• Assignment
Every line of the material below should be copied exactly.
%%
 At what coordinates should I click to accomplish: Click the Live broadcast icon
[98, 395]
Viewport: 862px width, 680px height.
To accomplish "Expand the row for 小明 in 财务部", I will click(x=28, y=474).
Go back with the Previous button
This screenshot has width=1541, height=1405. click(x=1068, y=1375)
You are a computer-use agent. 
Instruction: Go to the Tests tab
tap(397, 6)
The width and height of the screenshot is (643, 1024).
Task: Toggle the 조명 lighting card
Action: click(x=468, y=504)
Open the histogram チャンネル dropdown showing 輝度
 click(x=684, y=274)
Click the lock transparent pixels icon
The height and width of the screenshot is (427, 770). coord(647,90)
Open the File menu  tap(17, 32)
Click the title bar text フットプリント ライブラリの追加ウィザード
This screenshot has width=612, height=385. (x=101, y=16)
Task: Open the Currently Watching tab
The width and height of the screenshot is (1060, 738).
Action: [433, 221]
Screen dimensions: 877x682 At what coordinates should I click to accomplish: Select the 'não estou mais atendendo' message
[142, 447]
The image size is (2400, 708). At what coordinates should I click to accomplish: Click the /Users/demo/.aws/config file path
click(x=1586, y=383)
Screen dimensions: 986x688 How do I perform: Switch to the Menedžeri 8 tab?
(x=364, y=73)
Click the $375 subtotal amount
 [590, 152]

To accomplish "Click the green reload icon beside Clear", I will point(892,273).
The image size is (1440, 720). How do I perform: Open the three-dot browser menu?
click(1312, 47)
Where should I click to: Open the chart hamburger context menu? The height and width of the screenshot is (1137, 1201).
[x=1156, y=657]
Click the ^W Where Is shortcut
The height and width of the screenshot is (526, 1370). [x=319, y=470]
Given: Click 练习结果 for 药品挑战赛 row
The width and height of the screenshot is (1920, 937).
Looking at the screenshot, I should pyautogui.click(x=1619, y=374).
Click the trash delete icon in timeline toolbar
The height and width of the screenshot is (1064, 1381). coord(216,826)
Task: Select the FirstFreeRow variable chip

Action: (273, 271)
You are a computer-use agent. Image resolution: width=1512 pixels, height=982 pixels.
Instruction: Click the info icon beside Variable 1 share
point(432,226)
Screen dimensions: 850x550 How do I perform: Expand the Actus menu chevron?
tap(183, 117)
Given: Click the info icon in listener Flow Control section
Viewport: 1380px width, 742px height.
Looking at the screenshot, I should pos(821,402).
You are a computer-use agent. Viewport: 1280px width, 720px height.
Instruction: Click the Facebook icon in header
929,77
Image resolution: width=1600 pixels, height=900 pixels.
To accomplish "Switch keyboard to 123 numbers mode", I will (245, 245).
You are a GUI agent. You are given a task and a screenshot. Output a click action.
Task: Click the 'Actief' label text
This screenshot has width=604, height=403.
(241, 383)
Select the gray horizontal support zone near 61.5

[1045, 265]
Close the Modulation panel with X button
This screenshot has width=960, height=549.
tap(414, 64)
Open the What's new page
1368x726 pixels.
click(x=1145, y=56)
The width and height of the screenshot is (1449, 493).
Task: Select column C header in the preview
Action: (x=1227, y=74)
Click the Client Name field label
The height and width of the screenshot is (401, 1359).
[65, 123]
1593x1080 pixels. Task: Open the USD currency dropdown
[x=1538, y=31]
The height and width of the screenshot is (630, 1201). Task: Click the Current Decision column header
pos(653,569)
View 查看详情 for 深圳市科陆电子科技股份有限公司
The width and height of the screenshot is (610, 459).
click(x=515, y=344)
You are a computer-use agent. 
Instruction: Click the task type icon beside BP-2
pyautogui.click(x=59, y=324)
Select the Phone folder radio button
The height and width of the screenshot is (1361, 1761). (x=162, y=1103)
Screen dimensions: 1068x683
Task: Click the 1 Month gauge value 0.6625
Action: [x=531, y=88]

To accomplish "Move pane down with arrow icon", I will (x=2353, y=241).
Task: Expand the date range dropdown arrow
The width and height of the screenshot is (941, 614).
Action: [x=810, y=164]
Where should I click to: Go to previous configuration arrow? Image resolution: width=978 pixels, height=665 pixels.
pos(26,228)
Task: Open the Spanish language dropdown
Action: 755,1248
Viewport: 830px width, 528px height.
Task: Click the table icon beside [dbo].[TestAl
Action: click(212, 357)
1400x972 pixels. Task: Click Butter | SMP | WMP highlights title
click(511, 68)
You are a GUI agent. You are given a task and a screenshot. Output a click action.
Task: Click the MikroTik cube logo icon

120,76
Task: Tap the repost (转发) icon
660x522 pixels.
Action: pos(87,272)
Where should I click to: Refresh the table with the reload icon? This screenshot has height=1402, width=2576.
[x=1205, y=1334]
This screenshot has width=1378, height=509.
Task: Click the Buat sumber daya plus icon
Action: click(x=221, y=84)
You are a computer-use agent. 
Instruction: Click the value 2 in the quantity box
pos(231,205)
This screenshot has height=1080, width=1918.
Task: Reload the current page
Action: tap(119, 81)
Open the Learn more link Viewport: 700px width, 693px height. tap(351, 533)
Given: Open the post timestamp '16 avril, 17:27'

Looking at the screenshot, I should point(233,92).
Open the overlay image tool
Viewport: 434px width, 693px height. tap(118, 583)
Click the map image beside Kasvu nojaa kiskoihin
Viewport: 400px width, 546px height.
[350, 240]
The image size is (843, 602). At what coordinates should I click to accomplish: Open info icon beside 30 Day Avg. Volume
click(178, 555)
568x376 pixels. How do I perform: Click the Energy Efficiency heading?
%%
• Answer
 At what coordinates should I click to accomplish: Click the Live broadcast icon
[98, 395]
Viewport: 862px width, 680px height.
To accomplish "Expand the row for 小明 in 财务部", I will click(x=28, y=474).
Go back with the Previous button
This screenshot has width=1541, height=1405. click(x=1068, y=1375)
You are a computer-use agent. 
Instruction: Go to the Tests tab
tap(397, 6)
The width and height of the screenshot is (643, 1024).
Task: Toggle the 조명 lighting card
Action: click(x=468, y=504)
Open the histogram チャンネル dropdown showing 輝度
 click(x=684, y=274)
Click the lock transparent pixels icon
The height and width of the screenshot is (427, 770). coord(647,90)
Open the File menu  tap(17, 32)
Click the title bar text フットプリント ライブラリの追加ウィザード
This screenshot has width=612, height=385. (x=101, y=16)
Task: Open the Currently Watching tab
The width and height of the screenshot is (1060, 738).
Action: [433, 221]
Screen dimensions: 877x682 At what coordinates should I click to accomplish: Select the 'não estou mais atendendo' message
[142, 447]
The image size is (2400, 708). At what coordinates should I click to accomplish: Click the /Users/demo/.aws/config file path
click(x=1586, y=383)
Screen dimensions: 986x688 How do I perform: Switch to the Menedžeri 8 tab?
(x=364, y=73)
Click the $375 subtotal amount
 [590, 152]

To accomplish "Click the green reload icon beside Clear", I will point(892,273).
The image size is (1440, 720). How do I perform: Open the three-dot browser menu?
click(1312, 47)
Where should I click to: Open the chart hamburger context menu? The height and width of the screenshot is (1137, 1201).
[x=1156, y=657]
Click the ^W Where Is shortcut
The height and width of the screenshot is (526, 1370). [x=319, y=470]
Given: Click 练习结果 for 药品挑战赛 row
The width and height of the screenshot is (1920, 937).
Looking at the screenshot, I should pyautogui.click(x=1619, y=374).
Click the trash delete icon in timeline toolbar
The height and width of the screenshot is (1064, 1381). coord(216,826)
Task: Select the FirstFreeRow variable chip

Action: (273, 271)
You are a computer-use agent. Image resolution: width=1512 pixels, height=982 pixels.
Instruction: Click the info icon beside Variable 1 share
point(432,226)
Screen dimensions: 850x550 How do I perform: Expand the Actus menu chevron?
tap(183, 117)
Given: Click the info icon in listener Flow Control section
Viewport: 1380px width, 742px height.
Looking at the screenshot, I should pos(821,402).
You are a computer-use agent. Viewport: 1280px width, 720px height.
Instruction: Click the Facebook icon in header
929,77
Image resolution: width=1600 pixels, height=900 pixels.
To accomplish "Switch keyboard to 123 numbers mode", I will (245, 245).
You are a GUI agent. You are given a task and a screenshot. Output a click action.
Task: Click the 'Actief' label text
This screenshot has width=604, height=403.
(241, 383)
Select the gray horizontal support zone near 61.5

[1045, 265]
Close the Modulation panel with X button
This screenshot has width=960, height=549.
tap(414, 64)
Open the What's new page
1368x726 pixels.
click(x=1145, y=56)
The width and height of the screenshot is (1449, 493).
Task: Select column C header in the preview
Action: (x=1227, y=74)
Click the Client Name field label
The height and width of the screenshot is (401, 1359).
[65, 123]
1593x1080 pixels. Task: Open the USD currency dropdown
[x=1538, y=31]
The height and width of the screenshot is (630, 1201). Task: Click the Current Decision column header
pos(653,569)
View 查看详情 for 深圳市科陆电子科技股份有限公司
The width and height of the screenshot is (610, 459).
click(x=515, y=344)
You are a computer-use agent. 
Instruction: Click the task type icon beside BP-2
pyautogui.click(x=59, y=324)
Select the Phone folder radio button
The height and width of the screenshot is (1361, 1761). (x=162, y=1103)
Screen dimensions: 1068x683
Task: Click the 1 Month gauge value 0.6625
Action: [x=531, y=88]

To accomplish "Move pane down with arrow icon", I will (x=2353, y=241).
Task: Expand the date range dropdown arrow
The width and height of the screenshot is (941, 614).
Action: [x=810, y=164]
Where should I click to: Go to previous configuration arrow? Image resolution: width=978 pixels, height=665 pixels.
pos(26,228)
Task: Open the Spanish language dropdown
Action: 755,1248
Viewport: 830px width, 528px height.
Task: Click the table icon beside [dbo].[TestAl
Action: click(212, 357)
1400x972 pixels. Task: Click Butter | SMP | WMP highlights title
click(511, 68)
You are a GUI agent. You are given a task and a screenshot. Output a click action.
Task: Click the MikroTik cube logo icon

120,76
Task: Tap the repost (转发) icon
660x522 pixels.
Action: pos(87,272)
Where should I click to: Refresh the table with the reload icon? This screenshot has height=1402, width=2576.
[x=1205, y=1334]
This screenshot has width=1378, height=509.
Task: Click the Buat sumber daya plus icon
Action: click(x=221, y=84)
You are a computer-use agent. 
Instruction: Click the value 2 in the quantity box
pos(231,205)
This screenshot has height=1080, width=1918.
Task: Reload the current page
Action: tap(119, 81)
Open the Learn more link Viewport: 700px width, 693px height. tap(351, 533)
Given: Open the post timestamp '16 avril, 17:27'

Looking at the screenshot, I should point(233,92).
Open the overlay image tool
Viewport: 434px width, 693px height. tap(118, 583)
Click the map image beside Kasvu nojaa kiskoihin
Viewport: 400px width, 546px height.
[350, 240]
The image size is (843, 602). At what coordinates should I click to accomplish: Open info icon beside 30 Day Avg. Volume
click(178, 555)
568x376 pixels. How do I perform: Click the Energy Efficiency heading?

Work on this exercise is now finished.